Borrowers Brave Record Jobless Claims With Bigger, Bolder Sales
This article by Molly Smith and Hannah Benjamin for Bloomberg may be of interest to subscribers. Here is a section:
Even as the number of jobless claims soar, companies around the globe are capitalizing on investors’ thirst for debt by moving ahead with larger and riskier bond offerings.
T-Mobile US Inc. is selling $19 billion of bonds in the year’s second-largest sale, while the high-yield market is coming back to life with three new deals, including one from Tenet Healthcare Corp. T-Mobile and Tenet announced their debt offerings just ahead of what turned out to be 6.6 million more Americans applying for unemployment benefits, double last week’s record. More borrowers like VMware Inc. and Ross Stores Inc. came forward after that, on top of 17 in Europe.

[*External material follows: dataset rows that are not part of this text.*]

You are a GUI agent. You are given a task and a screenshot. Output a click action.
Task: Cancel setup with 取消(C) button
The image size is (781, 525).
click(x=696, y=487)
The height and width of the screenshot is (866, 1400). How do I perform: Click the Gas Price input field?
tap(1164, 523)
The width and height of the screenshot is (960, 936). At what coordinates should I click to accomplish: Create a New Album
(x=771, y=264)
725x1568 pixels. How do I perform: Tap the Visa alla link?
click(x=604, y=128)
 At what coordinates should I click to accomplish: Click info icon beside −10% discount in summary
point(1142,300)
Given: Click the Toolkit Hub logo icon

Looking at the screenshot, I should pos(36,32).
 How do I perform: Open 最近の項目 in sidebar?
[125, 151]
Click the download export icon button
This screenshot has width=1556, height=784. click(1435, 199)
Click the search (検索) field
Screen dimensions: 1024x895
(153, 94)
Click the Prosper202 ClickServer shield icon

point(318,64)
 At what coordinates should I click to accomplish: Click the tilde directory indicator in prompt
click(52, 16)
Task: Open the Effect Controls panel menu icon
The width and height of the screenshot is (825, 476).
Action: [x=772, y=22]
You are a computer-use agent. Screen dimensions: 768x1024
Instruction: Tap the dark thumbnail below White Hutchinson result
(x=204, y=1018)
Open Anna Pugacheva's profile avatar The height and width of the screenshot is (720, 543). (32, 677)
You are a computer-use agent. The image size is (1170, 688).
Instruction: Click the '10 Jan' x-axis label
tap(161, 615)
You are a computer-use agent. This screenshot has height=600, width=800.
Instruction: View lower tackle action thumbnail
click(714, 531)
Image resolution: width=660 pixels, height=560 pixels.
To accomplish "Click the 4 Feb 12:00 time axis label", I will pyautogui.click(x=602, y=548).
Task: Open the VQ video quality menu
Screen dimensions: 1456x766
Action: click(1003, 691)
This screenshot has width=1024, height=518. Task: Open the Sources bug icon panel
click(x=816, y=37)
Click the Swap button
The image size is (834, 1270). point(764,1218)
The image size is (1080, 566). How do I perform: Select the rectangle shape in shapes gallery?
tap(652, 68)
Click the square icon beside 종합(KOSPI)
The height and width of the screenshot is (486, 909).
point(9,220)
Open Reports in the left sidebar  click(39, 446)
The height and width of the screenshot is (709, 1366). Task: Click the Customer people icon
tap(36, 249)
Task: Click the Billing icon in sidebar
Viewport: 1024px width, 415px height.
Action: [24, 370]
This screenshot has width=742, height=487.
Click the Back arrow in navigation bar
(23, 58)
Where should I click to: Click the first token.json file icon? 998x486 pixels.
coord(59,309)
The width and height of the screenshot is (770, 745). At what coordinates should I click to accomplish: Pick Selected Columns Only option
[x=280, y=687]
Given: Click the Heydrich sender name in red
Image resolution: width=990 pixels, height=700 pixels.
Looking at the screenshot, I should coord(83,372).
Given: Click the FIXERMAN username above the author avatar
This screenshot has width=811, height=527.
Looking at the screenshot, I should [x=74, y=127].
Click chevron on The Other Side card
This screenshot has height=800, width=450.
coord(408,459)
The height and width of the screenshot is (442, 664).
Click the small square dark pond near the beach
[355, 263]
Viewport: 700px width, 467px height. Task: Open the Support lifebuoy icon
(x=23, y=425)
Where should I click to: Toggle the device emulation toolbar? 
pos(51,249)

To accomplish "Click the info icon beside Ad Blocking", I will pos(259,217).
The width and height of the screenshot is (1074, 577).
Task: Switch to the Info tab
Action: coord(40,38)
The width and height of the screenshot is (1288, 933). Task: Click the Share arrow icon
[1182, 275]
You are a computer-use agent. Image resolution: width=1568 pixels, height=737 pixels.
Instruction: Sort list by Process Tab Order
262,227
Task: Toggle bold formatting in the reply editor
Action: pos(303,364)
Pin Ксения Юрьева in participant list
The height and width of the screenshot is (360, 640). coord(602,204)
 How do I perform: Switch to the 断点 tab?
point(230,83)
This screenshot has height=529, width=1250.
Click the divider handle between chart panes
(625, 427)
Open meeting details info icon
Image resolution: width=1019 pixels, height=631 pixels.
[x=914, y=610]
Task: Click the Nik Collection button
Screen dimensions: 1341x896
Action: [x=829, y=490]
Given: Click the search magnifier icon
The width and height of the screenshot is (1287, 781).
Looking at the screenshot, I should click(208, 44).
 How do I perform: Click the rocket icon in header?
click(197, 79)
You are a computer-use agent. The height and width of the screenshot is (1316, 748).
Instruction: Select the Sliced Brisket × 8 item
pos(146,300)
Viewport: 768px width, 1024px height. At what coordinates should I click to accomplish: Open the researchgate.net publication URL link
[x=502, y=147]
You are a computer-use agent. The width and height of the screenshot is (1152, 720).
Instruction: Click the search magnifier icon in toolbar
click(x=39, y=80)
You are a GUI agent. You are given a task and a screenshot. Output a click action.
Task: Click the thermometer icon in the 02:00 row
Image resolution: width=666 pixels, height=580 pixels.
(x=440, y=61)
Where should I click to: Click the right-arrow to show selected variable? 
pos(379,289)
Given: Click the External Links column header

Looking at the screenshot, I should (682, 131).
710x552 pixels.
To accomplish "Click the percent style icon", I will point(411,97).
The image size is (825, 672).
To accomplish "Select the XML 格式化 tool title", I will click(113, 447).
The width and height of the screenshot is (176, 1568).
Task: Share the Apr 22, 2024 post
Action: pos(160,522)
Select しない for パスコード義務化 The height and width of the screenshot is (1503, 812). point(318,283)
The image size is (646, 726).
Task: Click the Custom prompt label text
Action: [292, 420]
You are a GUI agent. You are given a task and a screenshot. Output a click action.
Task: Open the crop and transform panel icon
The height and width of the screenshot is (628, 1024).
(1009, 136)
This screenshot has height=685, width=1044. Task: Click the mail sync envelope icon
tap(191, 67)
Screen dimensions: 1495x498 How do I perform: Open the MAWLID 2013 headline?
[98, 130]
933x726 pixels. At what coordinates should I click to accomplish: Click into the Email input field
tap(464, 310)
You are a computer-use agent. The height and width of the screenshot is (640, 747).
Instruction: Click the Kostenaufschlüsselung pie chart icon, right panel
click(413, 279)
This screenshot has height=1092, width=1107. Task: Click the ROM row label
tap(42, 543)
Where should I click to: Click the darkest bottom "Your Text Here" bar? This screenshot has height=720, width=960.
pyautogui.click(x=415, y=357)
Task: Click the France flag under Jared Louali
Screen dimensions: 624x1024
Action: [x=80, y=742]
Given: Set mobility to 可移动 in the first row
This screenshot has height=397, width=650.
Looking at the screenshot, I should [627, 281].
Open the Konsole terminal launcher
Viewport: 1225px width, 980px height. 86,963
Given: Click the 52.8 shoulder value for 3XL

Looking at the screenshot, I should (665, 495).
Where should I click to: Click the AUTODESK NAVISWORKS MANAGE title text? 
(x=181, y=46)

Issuers are seeing a resurgence in risk appetite, as massive demand for new issues has allowed companies to go bigger and bolder with their debt offerings. Cruise line operator Carnival Corp., though technically investment-grade rated, was able to draw massive demand from high-yield investors for a bond sale that ended up being larger and cheaper than expected. Junk bond funds are expected to see a record inflow this week when Refinitiv Lipper reports data later Thursday, reversing six straight weeks of outflows.
There are two important factors at work in the investment grade market. The first is interest rates might be zero, economies under duress and anxiety high but investors still need to capture yield and cashflows. The second is the Federal Reserve is backstopping purchases of investment grade debt so investors now have a measure of security in purchases that did not exist two weeks ago.
The iShares iBoxx Investment Grade ETF (LQD) unwound is very wide overextension relative to the trend mean and is now pausing.
The iShares iBoxx High Yield ETF (HYG) also bounced but not by nearly as much. After all the Fed is not buying high yield bonds, yet. The pace of defaults is certainly likely to increase and the lack of overt government assistance is likely to attract a spread trend which should continue to put upward pressure on high yield spreads.